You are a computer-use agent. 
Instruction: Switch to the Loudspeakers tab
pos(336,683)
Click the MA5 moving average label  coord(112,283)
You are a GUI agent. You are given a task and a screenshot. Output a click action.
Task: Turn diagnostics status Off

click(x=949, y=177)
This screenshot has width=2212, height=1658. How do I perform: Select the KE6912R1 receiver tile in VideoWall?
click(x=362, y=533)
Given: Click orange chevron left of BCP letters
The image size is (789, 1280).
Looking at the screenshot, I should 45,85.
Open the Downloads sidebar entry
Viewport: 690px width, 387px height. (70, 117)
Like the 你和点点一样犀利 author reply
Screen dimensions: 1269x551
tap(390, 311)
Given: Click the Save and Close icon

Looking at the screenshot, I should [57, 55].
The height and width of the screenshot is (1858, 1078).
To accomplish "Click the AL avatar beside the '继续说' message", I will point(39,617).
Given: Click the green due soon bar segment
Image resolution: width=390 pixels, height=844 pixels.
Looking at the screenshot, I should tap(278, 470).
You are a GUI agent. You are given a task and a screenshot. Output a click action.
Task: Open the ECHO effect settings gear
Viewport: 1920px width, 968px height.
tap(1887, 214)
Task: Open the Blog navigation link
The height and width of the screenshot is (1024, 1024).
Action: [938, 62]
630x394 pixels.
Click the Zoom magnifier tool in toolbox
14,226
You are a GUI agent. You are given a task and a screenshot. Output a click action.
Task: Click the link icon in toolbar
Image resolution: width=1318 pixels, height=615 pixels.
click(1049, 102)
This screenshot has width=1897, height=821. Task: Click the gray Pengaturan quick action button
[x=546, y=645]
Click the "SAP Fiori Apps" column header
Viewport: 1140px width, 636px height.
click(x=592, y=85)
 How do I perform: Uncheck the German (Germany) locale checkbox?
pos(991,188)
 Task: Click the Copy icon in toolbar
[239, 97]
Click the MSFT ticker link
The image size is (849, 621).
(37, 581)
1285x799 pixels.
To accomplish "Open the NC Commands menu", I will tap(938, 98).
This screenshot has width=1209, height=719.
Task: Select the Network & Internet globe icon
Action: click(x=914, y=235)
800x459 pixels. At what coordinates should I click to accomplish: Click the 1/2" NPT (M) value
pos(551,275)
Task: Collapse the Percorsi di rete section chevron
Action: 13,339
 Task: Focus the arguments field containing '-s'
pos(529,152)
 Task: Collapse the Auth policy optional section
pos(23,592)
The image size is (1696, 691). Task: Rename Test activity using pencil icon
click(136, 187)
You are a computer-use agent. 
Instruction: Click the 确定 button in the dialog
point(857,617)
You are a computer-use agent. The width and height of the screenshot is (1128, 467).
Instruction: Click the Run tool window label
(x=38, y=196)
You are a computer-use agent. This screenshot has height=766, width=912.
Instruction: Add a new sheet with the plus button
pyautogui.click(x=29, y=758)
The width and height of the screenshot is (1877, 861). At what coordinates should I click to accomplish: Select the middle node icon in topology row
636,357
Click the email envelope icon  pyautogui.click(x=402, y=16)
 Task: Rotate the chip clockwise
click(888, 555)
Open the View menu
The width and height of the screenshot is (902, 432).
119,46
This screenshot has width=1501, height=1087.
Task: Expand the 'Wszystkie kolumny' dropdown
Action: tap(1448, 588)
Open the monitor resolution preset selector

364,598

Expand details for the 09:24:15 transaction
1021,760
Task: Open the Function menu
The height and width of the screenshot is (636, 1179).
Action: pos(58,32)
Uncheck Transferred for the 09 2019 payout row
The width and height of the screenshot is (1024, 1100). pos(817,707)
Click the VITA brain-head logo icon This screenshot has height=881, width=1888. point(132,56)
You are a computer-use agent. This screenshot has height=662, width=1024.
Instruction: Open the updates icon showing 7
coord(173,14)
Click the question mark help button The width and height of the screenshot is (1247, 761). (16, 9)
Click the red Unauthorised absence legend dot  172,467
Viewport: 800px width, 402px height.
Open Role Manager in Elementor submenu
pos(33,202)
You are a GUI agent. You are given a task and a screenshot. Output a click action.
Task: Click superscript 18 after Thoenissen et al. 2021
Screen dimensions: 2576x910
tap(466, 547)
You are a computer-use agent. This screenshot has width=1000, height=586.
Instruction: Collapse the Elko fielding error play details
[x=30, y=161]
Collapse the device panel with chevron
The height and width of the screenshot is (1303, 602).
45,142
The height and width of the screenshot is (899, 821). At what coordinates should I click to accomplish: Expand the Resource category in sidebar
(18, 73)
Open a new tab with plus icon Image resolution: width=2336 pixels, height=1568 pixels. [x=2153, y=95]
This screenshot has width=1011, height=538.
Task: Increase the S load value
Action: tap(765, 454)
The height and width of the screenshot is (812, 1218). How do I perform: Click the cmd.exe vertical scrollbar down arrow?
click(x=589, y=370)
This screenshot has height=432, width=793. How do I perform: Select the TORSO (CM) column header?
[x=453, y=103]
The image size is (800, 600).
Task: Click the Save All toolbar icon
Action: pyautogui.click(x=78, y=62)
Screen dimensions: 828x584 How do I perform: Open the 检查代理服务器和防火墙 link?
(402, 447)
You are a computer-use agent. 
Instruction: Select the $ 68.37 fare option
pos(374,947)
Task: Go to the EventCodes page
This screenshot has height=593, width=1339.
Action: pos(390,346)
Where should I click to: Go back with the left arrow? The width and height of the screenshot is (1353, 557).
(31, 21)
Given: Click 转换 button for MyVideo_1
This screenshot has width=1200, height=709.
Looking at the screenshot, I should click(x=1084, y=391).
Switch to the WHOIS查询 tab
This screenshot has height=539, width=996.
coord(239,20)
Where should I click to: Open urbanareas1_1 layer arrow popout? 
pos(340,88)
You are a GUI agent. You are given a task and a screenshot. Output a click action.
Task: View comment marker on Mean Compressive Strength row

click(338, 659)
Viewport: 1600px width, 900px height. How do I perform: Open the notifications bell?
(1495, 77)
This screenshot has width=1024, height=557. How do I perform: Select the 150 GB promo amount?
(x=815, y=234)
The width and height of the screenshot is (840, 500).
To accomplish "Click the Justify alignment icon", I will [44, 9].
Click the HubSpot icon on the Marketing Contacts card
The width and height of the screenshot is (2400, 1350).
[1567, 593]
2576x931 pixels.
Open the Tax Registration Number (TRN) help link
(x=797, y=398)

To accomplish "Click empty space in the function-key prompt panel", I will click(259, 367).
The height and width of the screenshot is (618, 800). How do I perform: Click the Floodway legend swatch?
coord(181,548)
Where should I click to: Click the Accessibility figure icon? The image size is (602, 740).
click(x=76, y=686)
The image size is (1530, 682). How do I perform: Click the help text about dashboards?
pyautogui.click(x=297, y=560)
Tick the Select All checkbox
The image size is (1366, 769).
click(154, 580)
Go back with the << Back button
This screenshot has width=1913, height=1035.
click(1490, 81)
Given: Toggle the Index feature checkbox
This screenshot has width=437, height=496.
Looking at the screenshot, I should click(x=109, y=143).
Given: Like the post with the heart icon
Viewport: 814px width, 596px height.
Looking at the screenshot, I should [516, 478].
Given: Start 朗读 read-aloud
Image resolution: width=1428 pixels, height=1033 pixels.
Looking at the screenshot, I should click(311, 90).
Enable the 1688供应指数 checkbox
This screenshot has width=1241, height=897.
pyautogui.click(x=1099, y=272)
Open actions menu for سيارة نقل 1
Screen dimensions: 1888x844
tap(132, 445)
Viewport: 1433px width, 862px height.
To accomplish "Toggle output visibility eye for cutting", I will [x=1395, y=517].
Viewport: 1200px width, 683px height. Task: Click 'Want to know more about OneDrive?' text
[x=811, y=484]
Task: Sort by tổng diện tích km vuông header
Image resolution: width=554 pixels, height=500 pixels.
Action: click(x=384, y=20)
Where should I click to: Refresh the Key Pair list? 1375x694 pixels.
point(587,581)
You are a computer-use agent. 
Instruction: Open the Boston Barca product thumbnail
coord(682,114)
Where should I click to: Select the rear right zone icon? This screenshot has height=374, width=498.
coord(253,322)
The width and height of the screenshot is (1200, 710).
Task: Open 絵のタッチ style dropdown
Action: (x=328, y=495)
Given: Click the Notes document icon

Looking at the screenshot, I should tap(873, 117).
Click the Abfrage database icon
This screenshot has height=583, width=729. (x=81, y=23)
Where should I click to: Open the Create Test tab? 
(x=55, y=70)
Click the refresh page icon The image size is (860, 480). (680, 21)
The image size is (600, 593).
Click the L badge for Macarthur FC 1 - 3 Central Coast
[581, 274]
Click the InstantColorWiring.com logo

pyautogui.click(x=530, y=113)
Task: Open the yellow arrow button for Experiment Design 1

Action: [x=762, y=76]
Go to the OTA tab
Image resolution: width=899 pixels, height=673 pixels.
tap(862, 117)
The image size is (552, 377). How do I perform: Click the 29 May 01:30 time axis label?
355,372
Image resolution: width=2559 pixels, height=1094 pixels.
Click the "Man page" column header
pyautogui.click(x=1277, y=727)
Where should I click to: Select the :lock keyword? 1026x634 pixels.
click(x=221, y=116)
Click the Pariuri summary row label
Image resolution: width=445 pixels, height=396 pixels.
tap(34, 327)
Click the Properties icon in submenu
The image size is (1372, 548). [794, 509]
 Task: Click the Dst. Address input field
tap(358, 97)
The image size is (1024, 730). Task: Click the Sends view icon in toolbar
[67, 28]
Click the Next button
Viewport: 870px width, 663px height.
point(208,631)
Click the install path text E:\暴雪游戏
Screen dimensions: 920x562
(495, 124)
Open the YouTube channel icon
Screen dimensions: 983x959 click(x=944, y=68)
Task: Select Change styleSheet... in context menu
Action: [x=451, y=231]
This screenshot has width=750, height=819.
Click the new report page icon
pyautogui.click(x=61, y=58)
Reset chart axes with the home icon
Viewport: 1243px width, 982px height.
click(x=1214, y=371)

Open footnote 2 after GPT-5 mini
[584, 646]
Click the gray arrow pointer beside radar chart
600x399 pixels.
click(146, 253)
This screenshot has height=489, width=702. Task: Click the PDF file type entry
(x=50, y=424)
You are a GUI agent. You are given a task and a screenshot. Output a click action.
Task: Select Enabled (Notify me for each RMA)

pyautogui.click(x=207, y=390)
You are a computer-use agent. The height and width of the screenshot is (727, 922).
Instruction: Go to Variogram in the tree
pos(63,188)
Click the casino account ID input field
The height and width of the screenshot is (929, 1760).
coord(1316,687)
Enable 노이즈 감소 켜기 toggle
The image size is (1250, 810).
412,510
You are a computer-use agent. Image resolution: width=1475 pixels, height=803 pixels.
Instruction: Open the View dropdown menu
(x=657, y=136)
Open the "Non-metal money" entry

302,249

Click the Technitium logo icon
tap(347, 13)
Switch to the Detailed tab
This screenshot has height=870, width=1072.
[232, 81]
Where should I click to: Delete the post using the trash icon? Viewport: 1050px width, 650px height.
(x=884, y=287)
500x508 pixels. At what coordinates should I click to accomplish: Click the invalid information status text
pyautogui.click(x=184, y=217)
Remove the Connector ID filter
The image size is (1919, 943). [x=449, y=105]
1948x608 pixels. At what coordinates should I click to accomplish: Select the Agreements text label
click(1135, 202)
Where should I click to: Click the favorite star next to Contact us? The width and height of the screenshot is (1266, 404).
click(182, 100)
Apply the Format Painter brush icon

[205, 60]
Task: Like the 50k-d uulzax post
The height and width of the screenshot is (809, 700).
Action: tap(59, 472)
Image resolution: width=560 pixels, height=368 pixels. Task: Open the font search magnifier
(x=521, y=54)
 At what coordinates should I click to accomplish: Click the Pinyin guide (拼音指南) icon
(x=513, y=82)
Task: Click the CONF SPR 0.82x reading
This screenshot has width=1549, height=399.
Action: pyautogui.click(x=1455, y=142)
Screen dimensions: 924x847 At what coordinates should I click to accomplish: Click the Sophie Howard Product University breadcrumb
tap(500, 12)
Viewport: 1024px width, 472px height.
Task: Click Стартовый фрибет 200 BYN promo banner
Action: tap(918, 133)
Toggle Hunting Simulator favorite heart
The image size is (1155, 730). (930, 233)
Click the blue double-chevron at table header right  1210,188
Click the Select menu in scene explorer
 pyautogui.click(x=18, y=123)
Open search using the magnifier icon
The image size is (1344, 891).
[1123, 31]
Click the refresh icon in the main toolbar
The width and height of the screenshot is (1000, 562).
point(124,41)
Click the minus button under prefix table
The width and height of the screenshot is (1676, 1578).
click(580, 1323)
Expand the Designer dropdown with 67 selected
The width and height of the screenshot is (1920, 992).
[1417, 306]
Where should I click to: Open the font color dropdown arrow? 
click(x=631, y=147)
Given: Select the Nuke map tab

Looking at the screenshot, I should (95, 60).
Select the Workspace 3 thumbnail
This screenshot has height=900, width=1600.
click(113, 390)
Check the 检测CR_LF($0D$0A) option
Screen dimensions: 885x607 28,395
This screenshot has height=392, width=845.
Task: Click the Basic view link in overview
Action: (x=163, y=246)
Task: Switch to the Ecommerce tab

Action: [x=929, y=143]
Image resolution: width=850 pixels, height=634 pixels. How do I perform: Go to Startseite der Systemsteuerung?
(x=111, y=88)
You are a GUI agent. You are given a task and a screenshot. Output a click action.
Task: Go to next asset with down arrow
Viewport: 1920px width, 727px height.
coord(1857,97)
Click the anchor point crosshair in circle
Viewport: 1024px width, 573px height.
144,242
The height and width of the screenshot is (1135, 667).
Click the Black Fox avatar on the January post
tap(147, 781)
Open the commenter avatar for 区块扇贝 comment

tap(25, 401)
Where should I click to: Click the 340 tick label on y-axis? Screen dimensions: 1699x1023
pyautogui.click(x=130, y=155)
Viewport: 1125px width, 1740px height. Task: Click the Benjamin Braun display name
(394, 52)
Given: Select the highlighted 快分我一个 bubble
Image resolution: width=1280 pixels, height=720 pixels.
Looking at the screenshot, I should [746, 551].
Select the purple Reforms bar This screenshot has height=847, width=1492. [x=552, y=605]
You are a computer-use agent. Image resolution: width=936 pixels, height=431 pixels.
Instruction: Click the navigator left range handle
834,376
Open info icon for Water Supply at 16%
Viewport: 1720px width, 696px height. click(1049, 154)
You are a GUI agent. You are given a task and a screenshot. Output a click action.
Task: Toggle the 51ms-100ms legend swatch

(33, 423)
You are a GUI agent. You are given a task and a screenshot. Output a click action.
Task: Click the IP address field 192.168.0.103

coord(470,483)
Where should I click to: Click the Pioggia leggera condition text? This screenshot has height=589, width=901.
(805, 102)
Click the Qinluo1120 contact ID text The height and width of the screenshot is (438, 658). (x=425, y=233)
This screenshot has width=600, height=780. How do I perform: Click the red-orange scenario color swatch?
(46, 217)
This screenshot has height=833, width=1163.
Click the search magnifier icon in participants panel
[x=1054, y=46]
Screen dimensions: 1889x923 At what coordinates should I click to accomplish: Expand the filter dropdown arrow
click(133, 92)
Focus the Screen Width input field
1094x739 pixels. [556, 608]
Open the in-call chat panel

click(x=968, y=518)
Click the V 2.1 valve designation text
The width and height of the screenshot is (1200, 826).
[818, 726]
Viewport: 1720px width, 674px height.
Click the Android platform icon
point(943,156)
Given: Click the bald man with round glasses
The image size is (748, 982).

_ _ _

## WORK TO COMPLETE
Find all the lines with "table" in the data and copy them.

## RESPONSE TO THIS TASK
Click the blue double-chevron at table header right  1210,188
Click the minus button under prefix table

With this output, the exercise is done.